'''

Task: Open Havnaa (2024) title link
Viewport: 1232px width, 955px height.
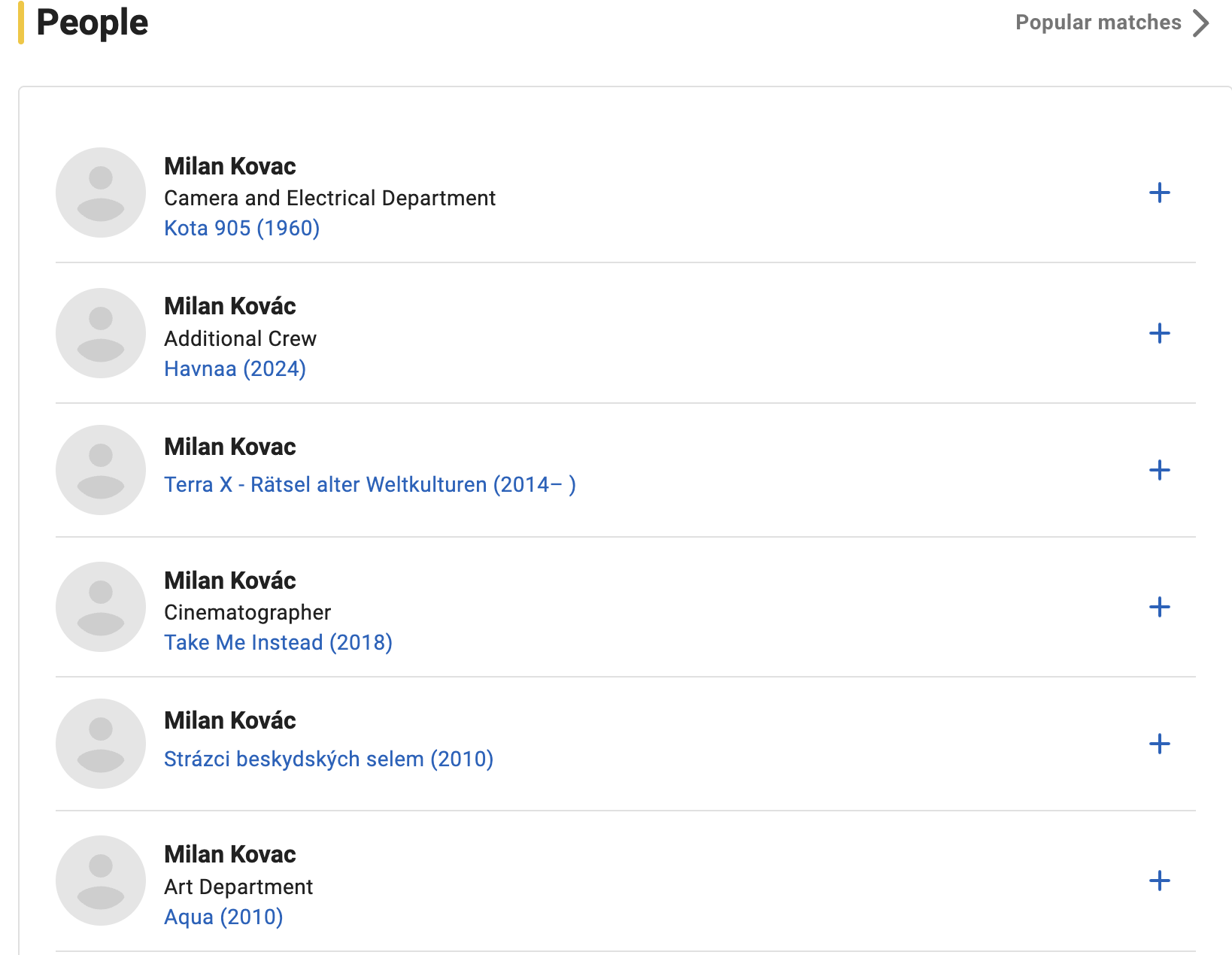Action: coord(235,368)
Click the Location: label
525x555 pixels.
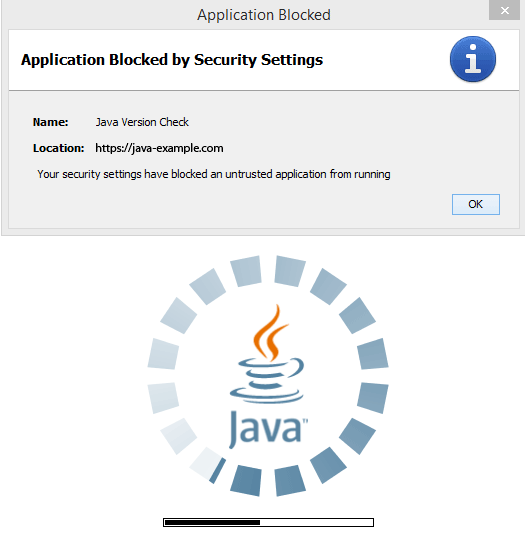click(x=58, y=148)
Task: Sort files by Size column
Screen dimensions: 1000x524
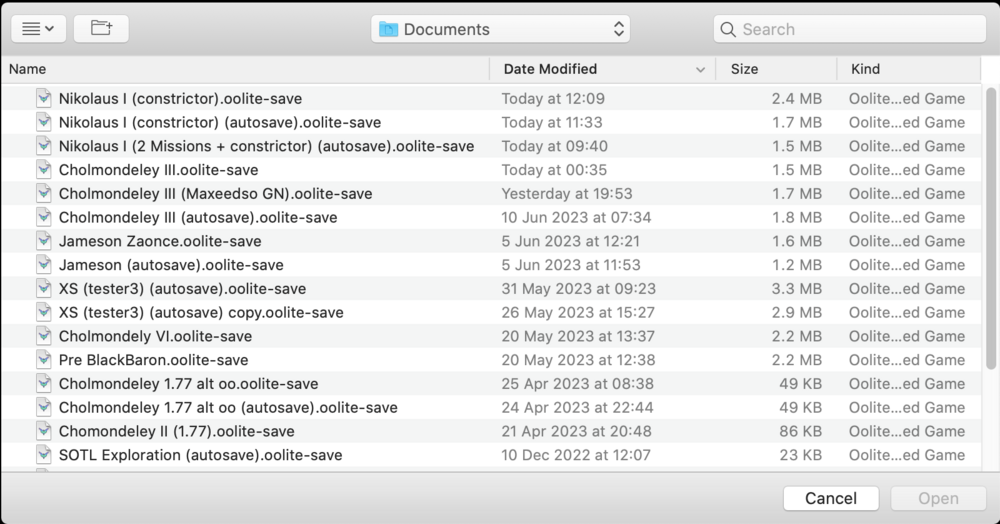Action: click(744, 69)
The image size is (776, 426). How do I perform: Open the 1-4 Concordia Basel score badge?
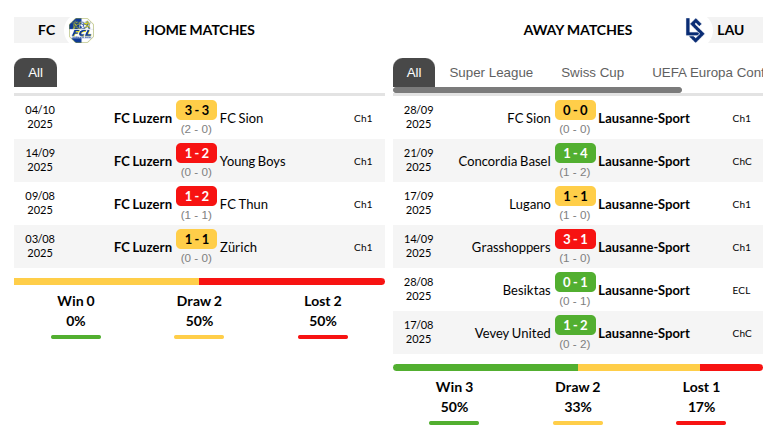575,153
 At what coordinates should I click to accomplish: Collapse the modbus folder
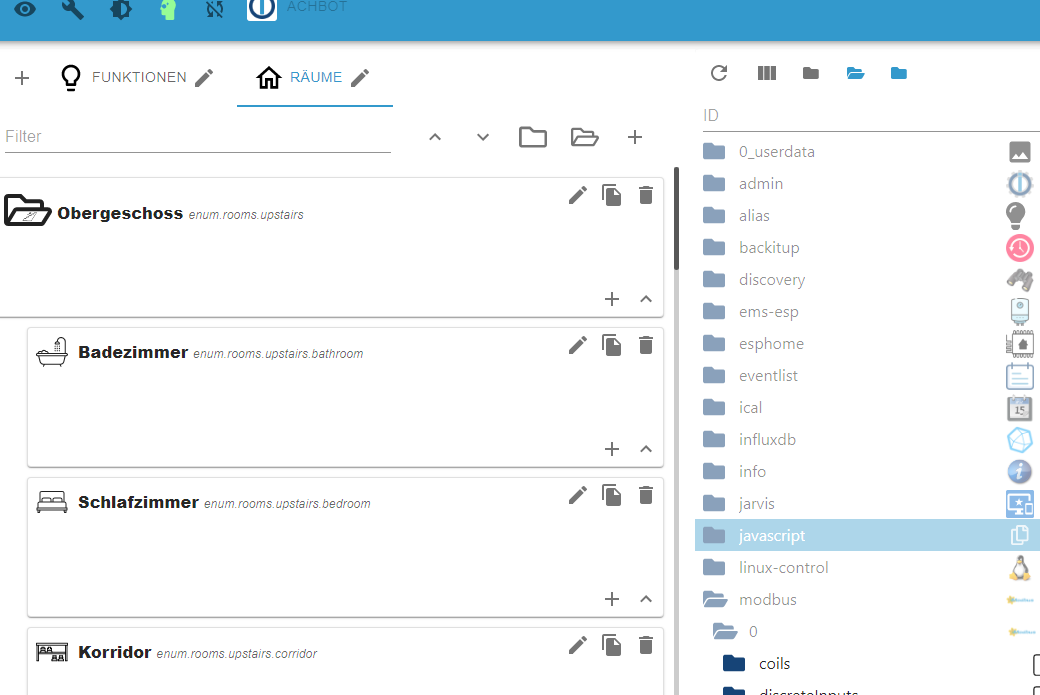[x=715, y=600]
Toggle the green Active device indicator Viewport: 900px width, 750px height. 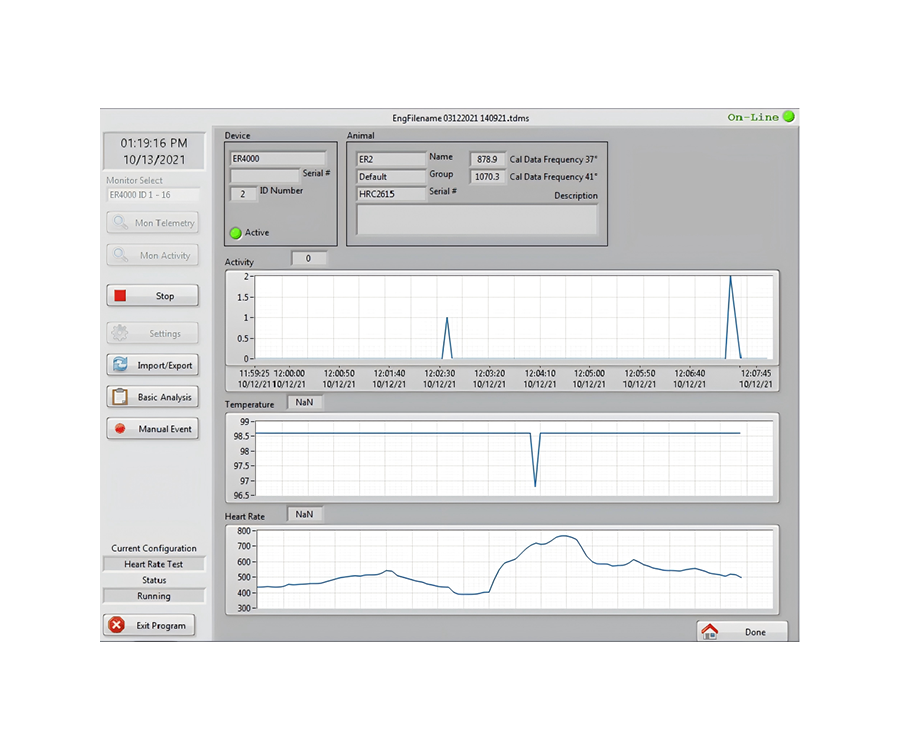[x=235, y=233]
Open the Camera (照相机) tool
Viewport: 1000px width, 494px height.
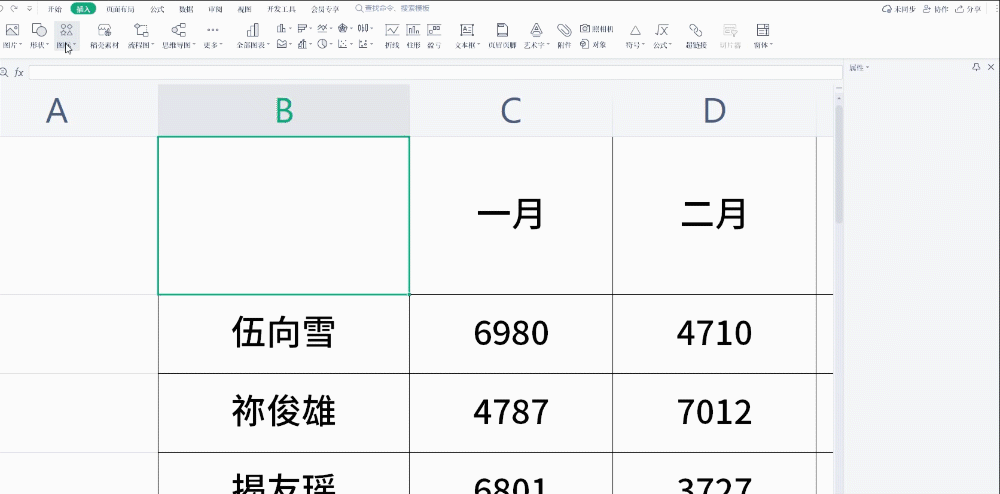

'''

▶ [WORK TO BE COMPLETED] Return, from the data, each line that has the word "Task" in it.

▶ [EXERCISE ANSWER]
Task: Open Havnaa (2024) title link
Task: Sort files by Size column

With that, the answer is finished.